Son olarak Mars’ın kabuk kalınlığı için sayısal değerler



Yörüngelerin yörüngelerini uçuş irtifalarında küçük miktarlarda değiştiren Mars’ın yerçekimi alanındaki varyasyonların araştırılmasından, Mars kabuğunun kalınlığının bölgesel olarak farklılık gösterdiği uzun zamandır biliniyordu. Onlarca yıldır, yer kabuğunun sadece göreli değil, aynı zamanda mutlak kalınlığını da ölçmek için sismik ölçümleri kullanmak için çaba gösterilmiştir. Bu, başlangıçta yalnızca iniş alanının kendisi için InSight ile sağlandı. Bununla birlikte, bazı güçlü depremlerden gelen yüzey dalgalarını kaydederek, bu dalgaların yolu boyunca kabuk kalınlığını belirlemek de mümkün hale geldi. Martin Knapmeyer, misyonun bir başka önemli sonucunu vurgulayarak, “Bu, sayıların nihayet kabuk kalınlığının ‘kontur çizgileri’ üzerine yazılabileceği anlamına geliyor” diyor.
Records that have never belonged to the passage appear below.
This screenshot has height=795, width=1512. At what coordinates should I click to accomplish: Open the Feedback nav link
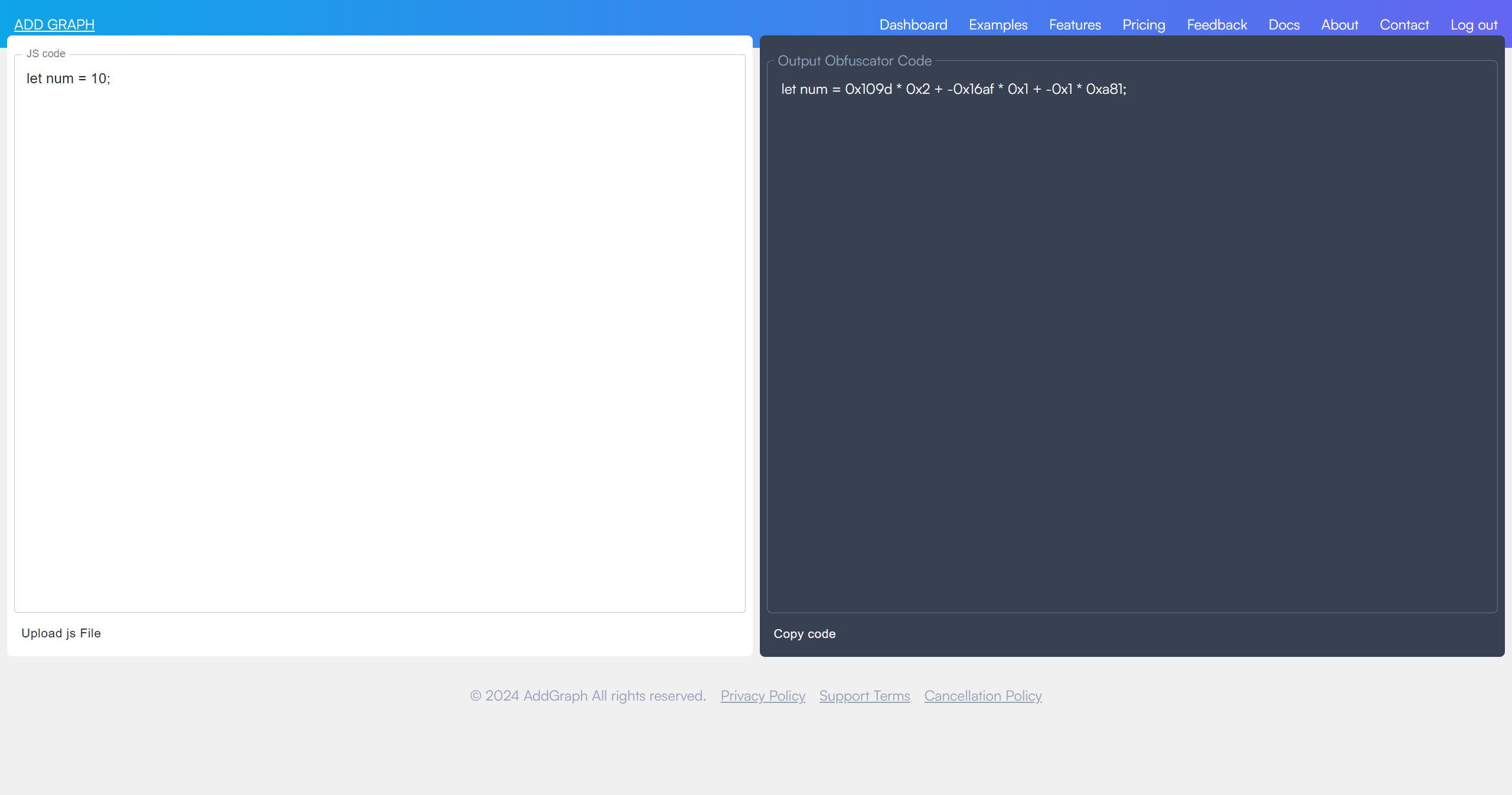(1217, 25)
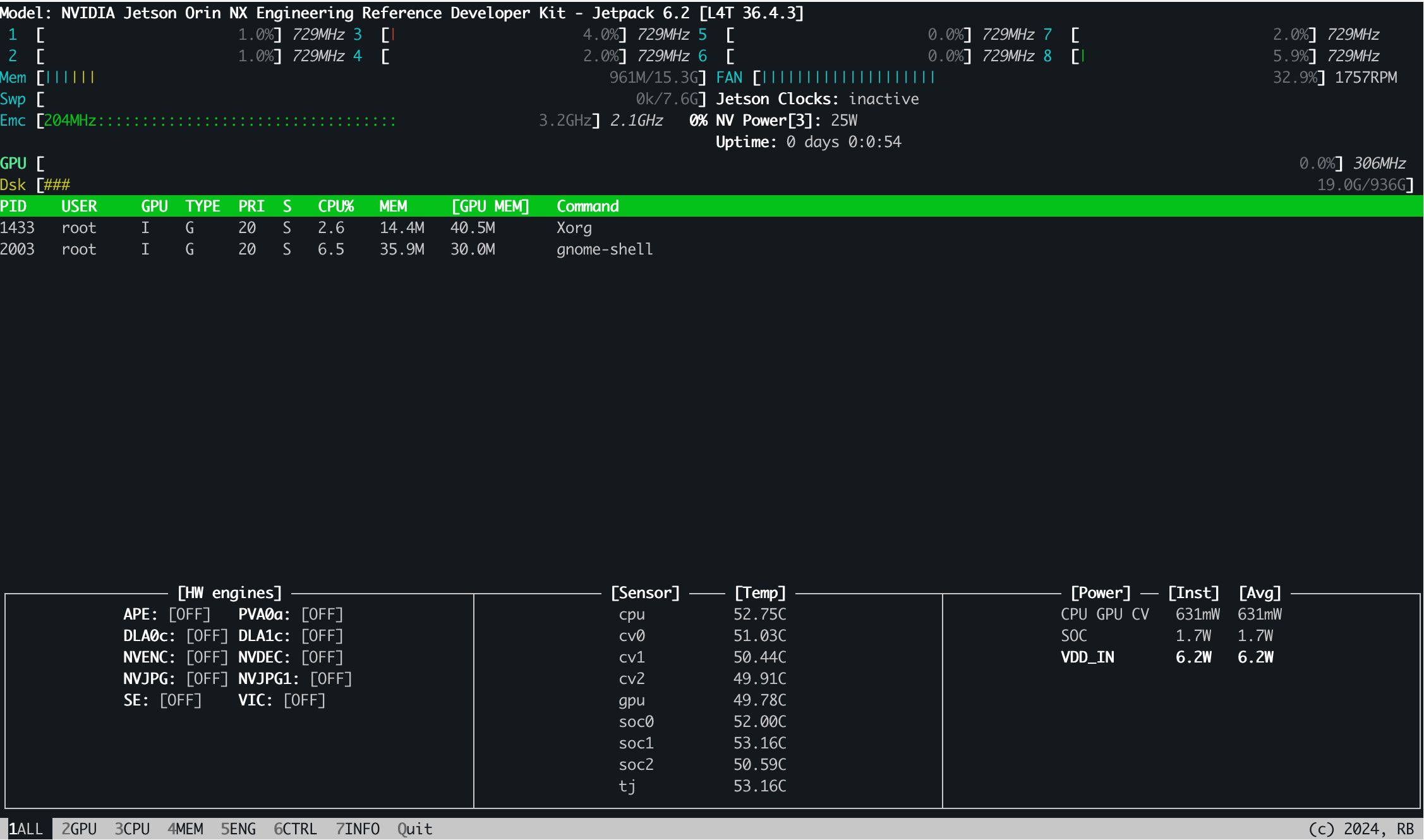
Task: Click the NVENC [OFF] engine status
Action: point(207,657)
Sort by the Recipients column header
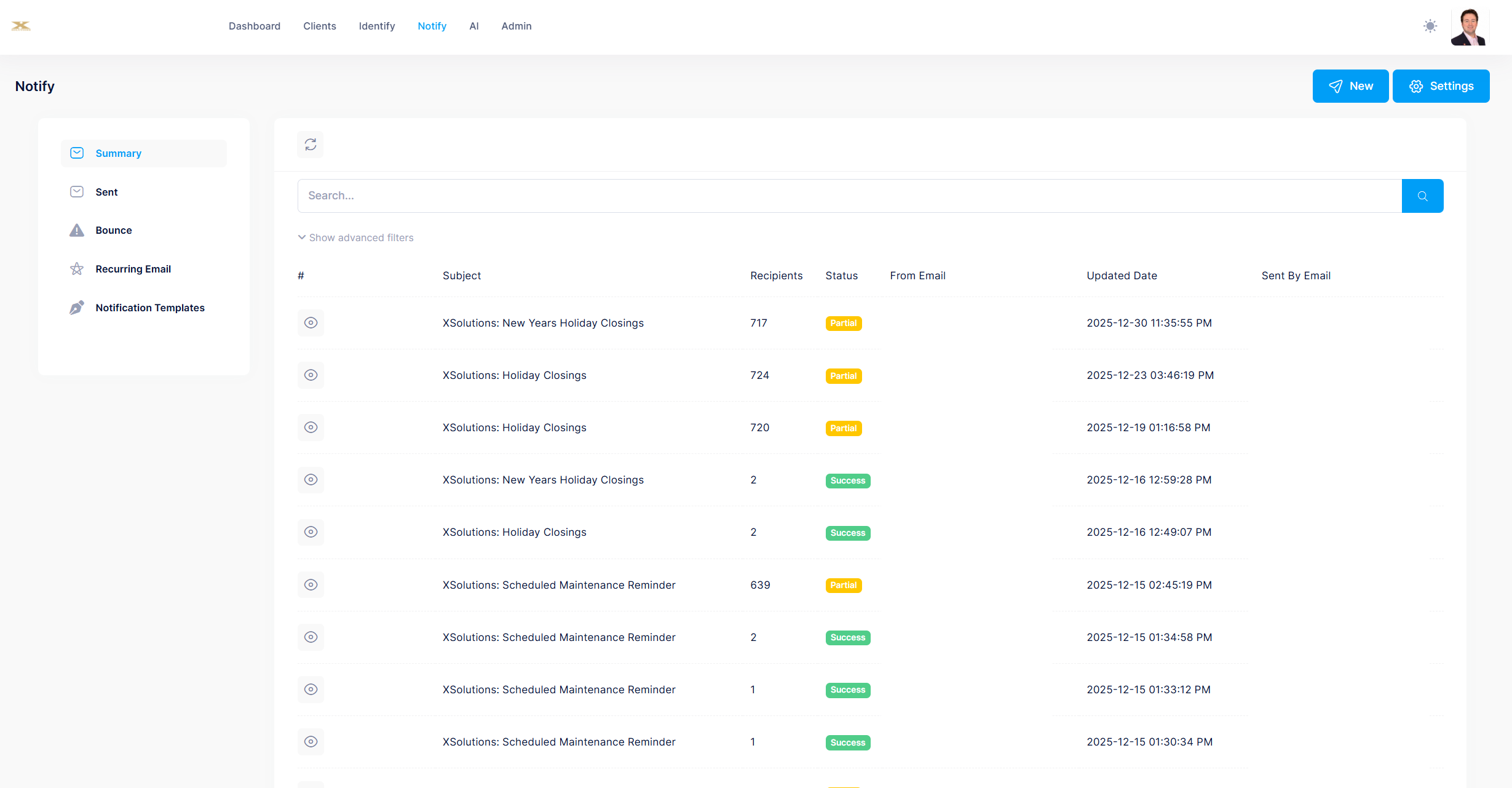The width and height of the screenshot is (1512, 788). pyautogui.click(x=776, y=276)
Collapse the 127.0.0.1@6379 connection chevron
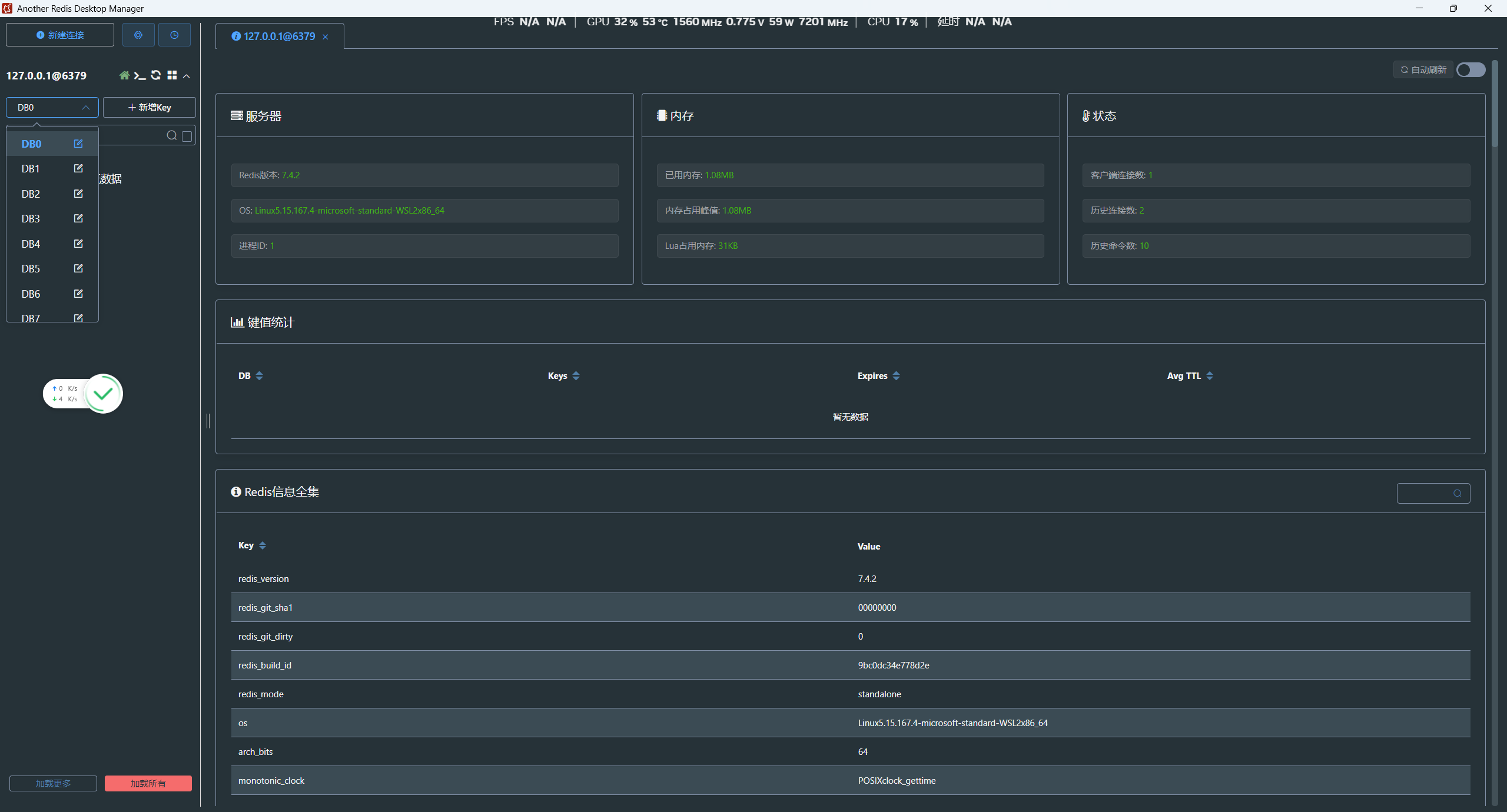This screenshot has width=1507, height=812. coord(187,76)
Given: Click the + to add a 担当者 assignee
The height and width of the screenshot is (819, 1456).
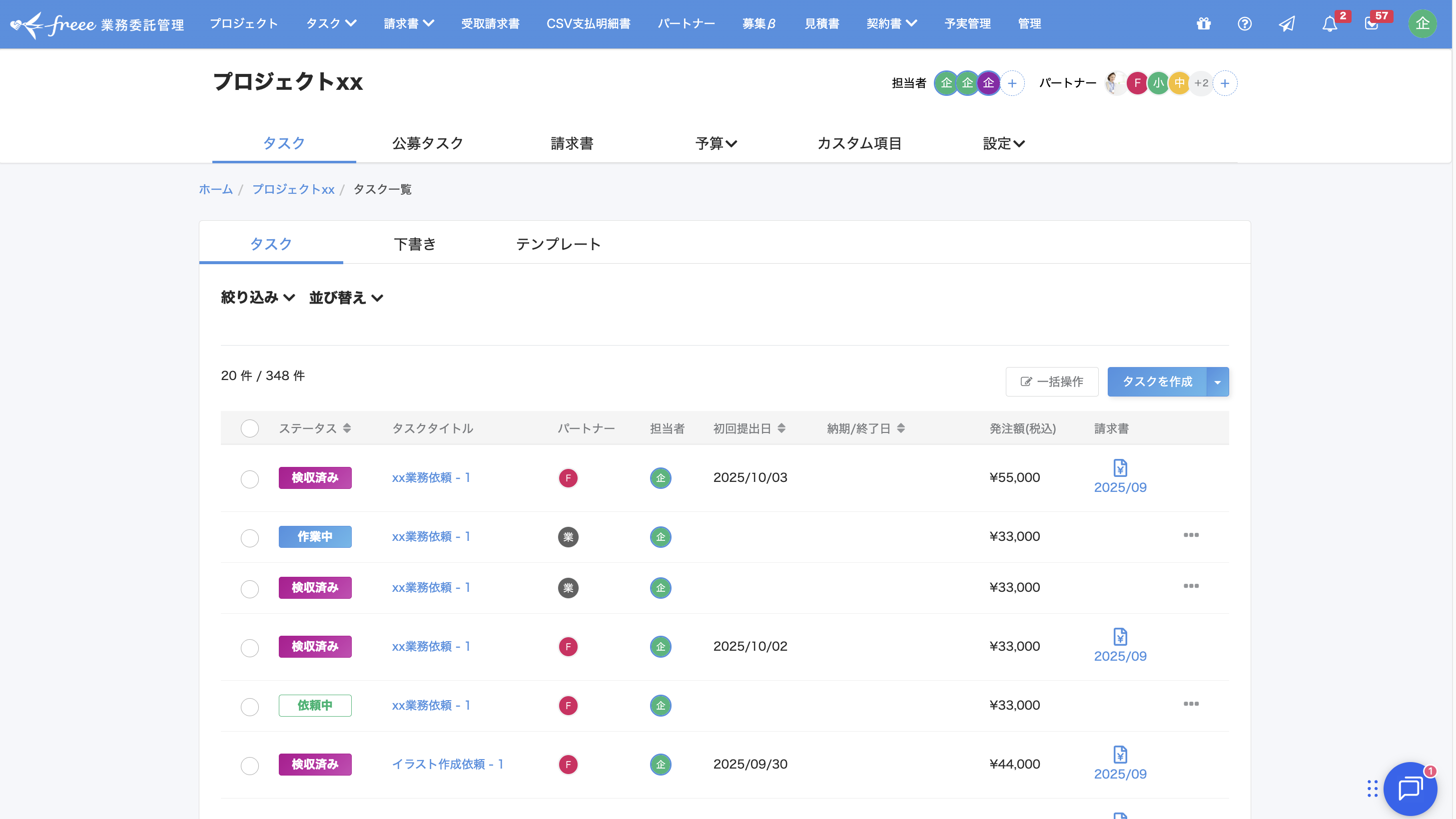Looking at the screenshot, I should pyautogui.click(x=1012, y=83).

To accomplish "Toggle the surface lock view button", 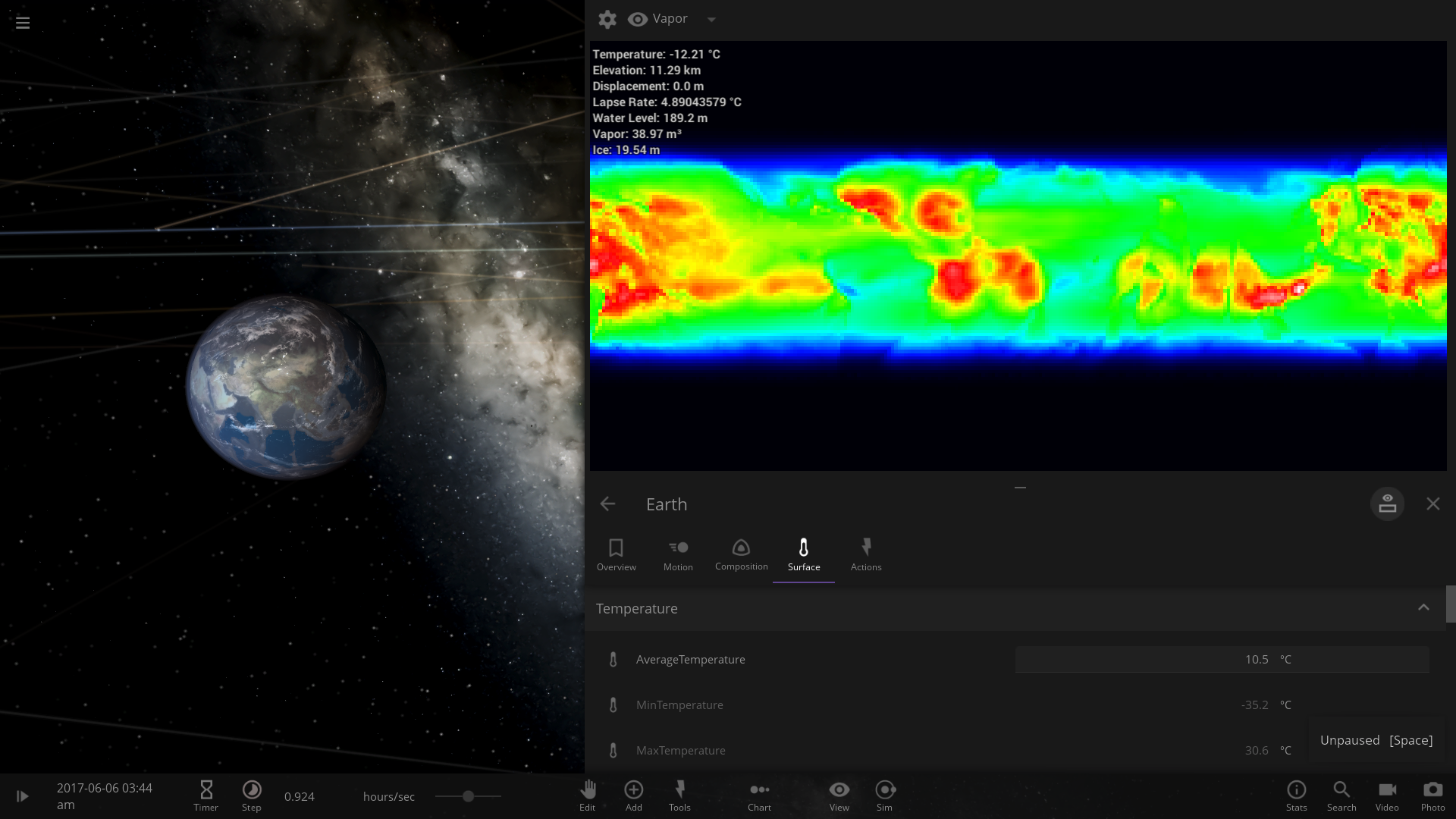I will pyautogui.click(x=1387, y=504).
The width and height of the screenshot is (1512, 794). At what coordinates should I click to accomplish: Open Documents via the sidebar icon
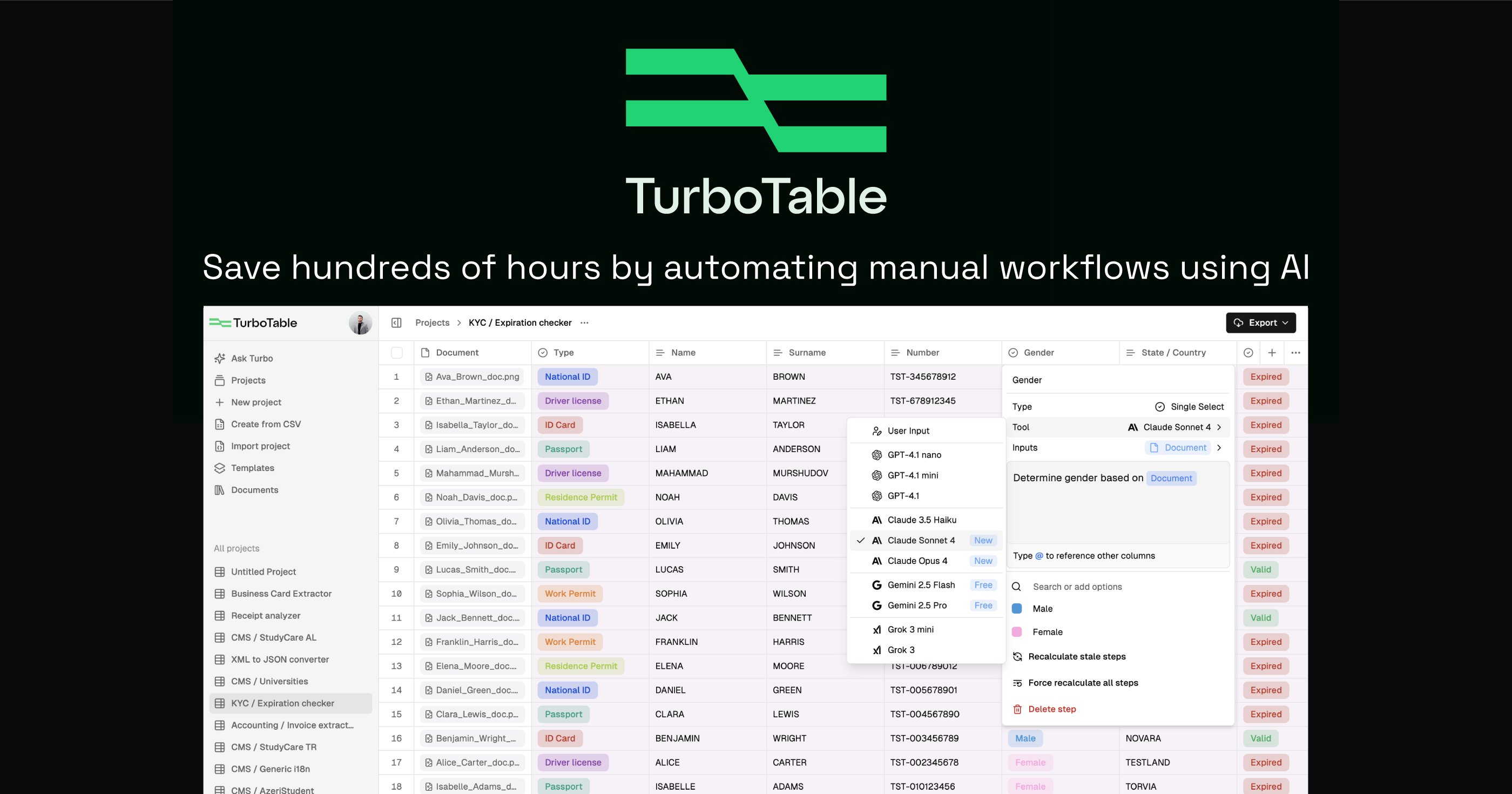coord(220,490)
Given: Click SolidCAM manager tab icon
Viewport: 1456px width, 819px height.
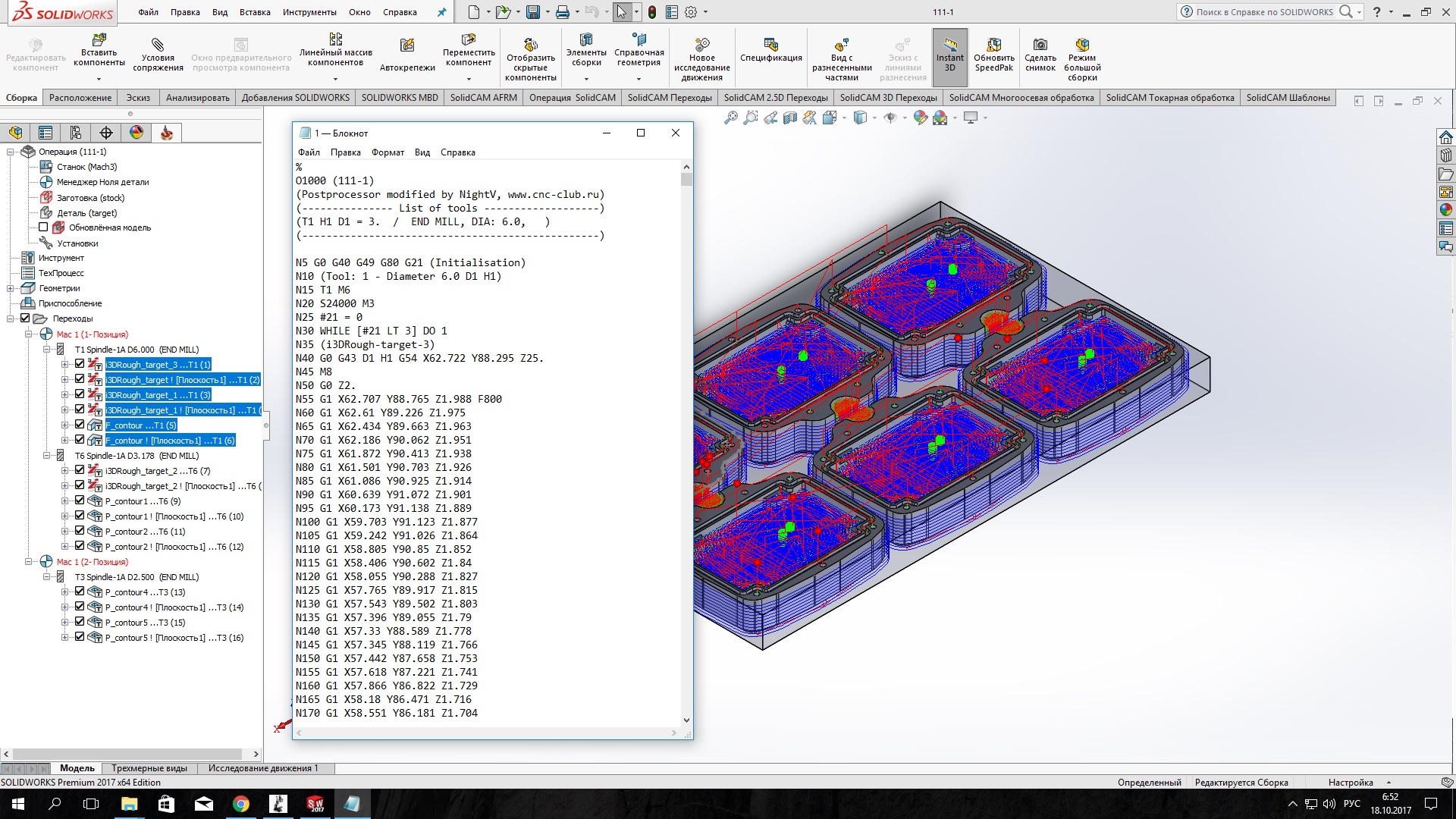Looking at the screenshot, I should [x=167, y=133].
Daha dolaylı araştırmalar, kabuğun ortalama kalınlığının öncekinden biraz daha ince olan 24 ila 72 kilometre arasında olduğunu gösteriyor.


Mars’ta çeşitli görevler



Şu anda Mars yüzeyinde üç görev aktif durumda: Gale kraterinde NASA gezgini Curiosity (2012’de indi) ve 2021’de Jezero kraterine ulaşan Mars gezgini Perseverance ve gezici Çin misyonu Tianwen 1 Zurong ve iniş istasyonu. Mars yörüngesinde NASA Mars 2001 Odyssey probu (2001’den beri), DLR stereo kamera HRSC ile Avrupa Uzay Ajansı ESA yörünge aracı Mars Express (2003’ten beri), NASA Mars Reconnaissance Orbiter (2006’dan beri), NASA’nın MAVEN atmosferik yörünge aracı ( 2014’ten beri), ESA’nın ExoMars Trace Gas yörünge aracı (2016’dan beri) ve Çin Tianwen-1 görev yörünge aracı (2021’den beri) ve Birleşik Arap Emirlikleri’nin Al-Amal yörünge aracı (2021’den beri).